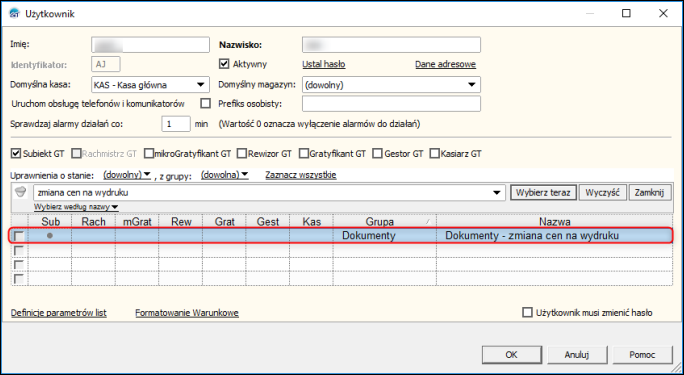Click the Sub column header
The height and width of the screenshot is (375, 684).
click(x=50, y=222)
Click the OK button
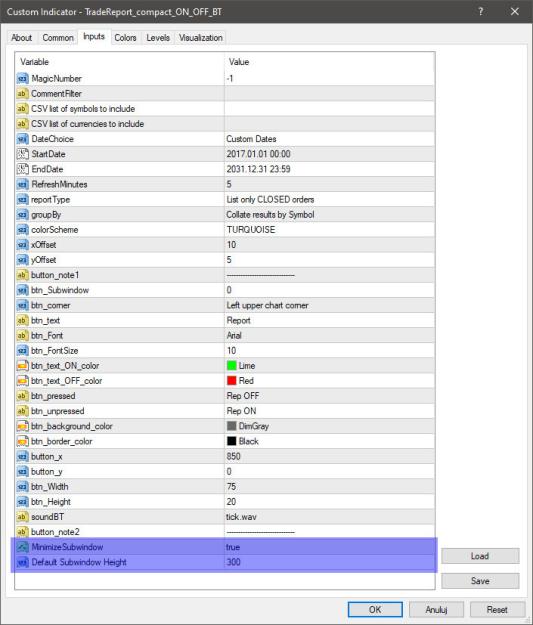The image size is (533, 625). coord(375,609)
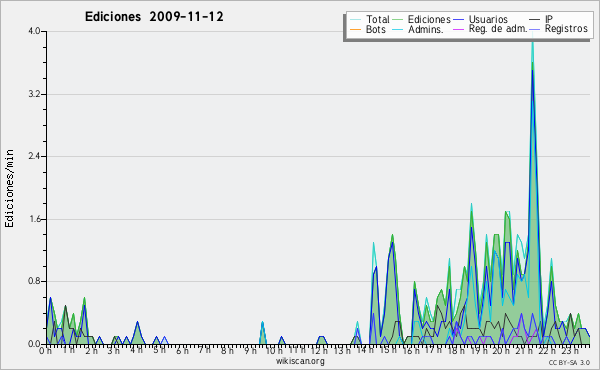Click the 0 h label on time axis
Screen dimensions: 600x370
(45, 350)
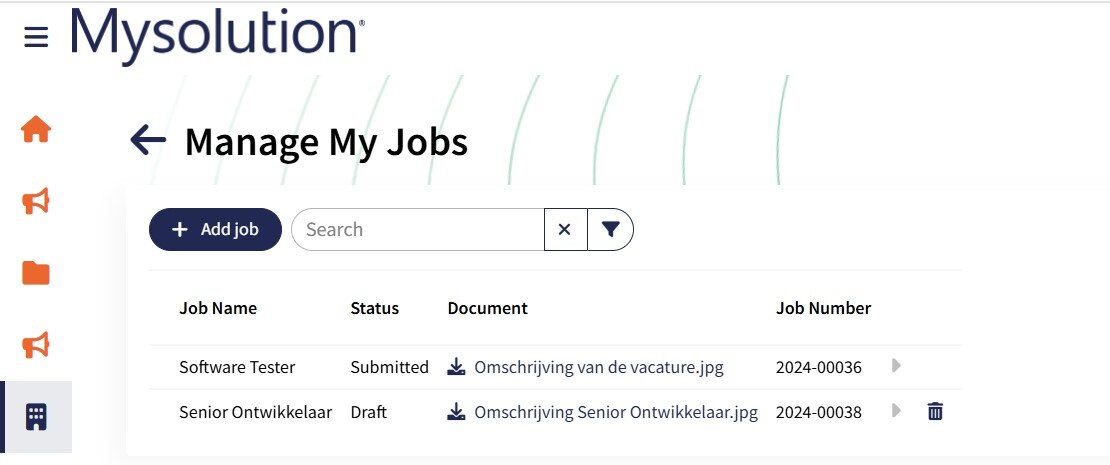Open the hamburger navigation menu
Screen dimensions: 1110x465
[x=36, y=37]
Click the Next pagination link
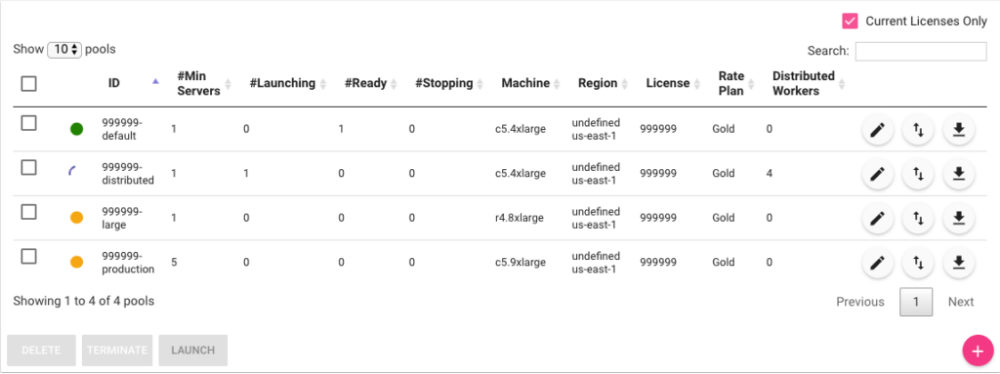Image resolution: width=1000 pixels, height=374 pixels. click(x=960, y=302)

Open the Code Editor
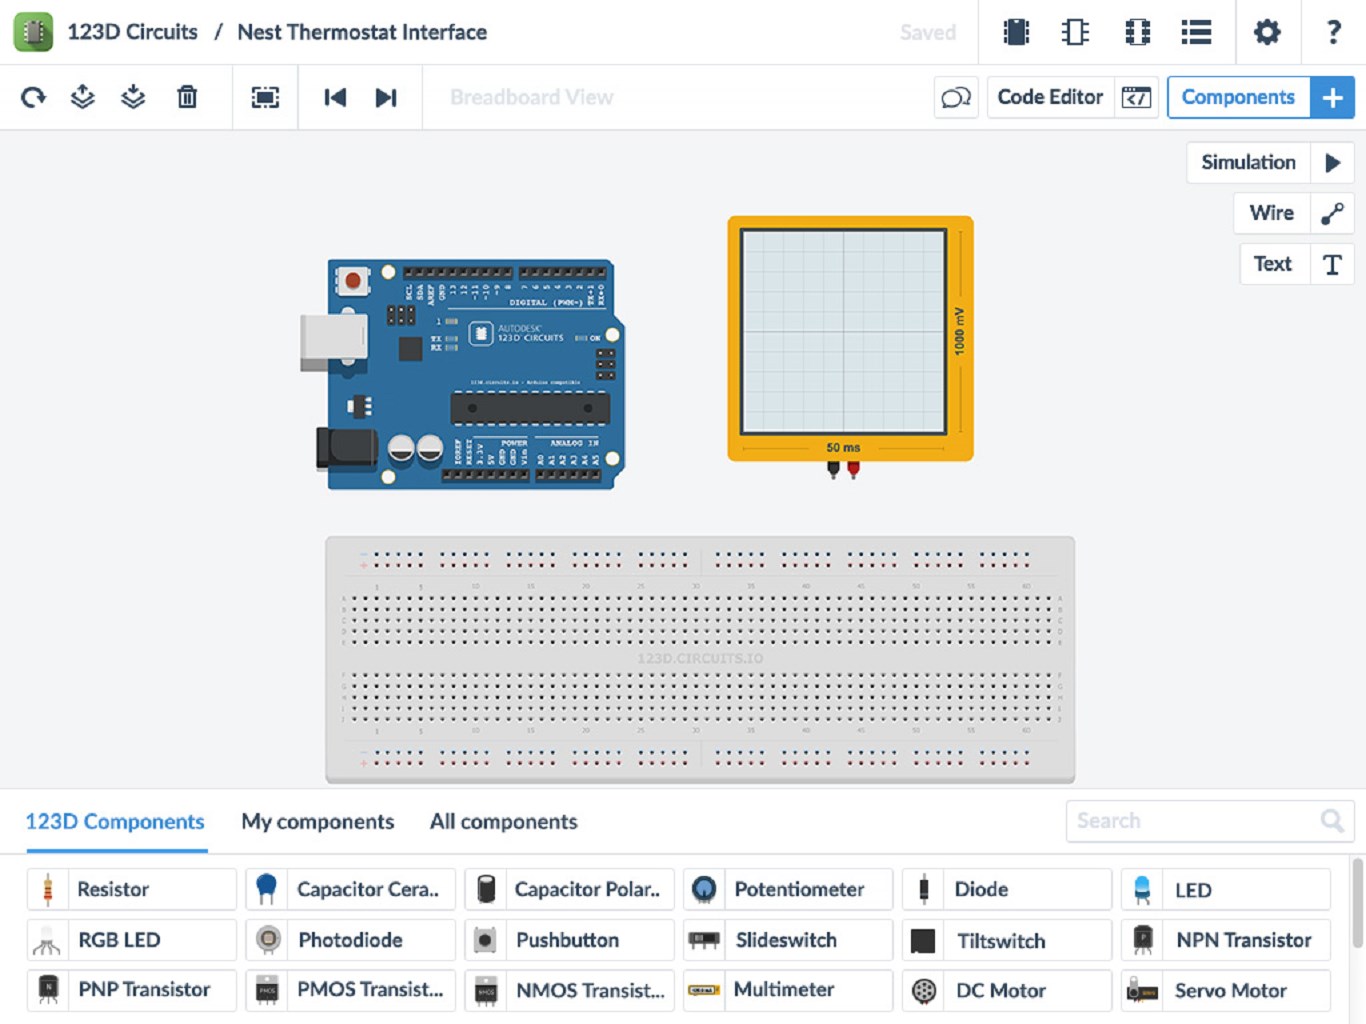(x=1049, y=97)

*****

Format the lines of the rows above as a JSON list of strings, one string per line, beginning with the line that contains "Click the Next pagination link" and running through the end of the rows. Leave out blank lines and the pictures.

[
  "Click the Next pagination link",
  "Image resolution: width=1000 pixels, height=374 pixels. click(x=960, y=302)",
  "Open the Code Editor",
  "(x=1049, y=97)"
]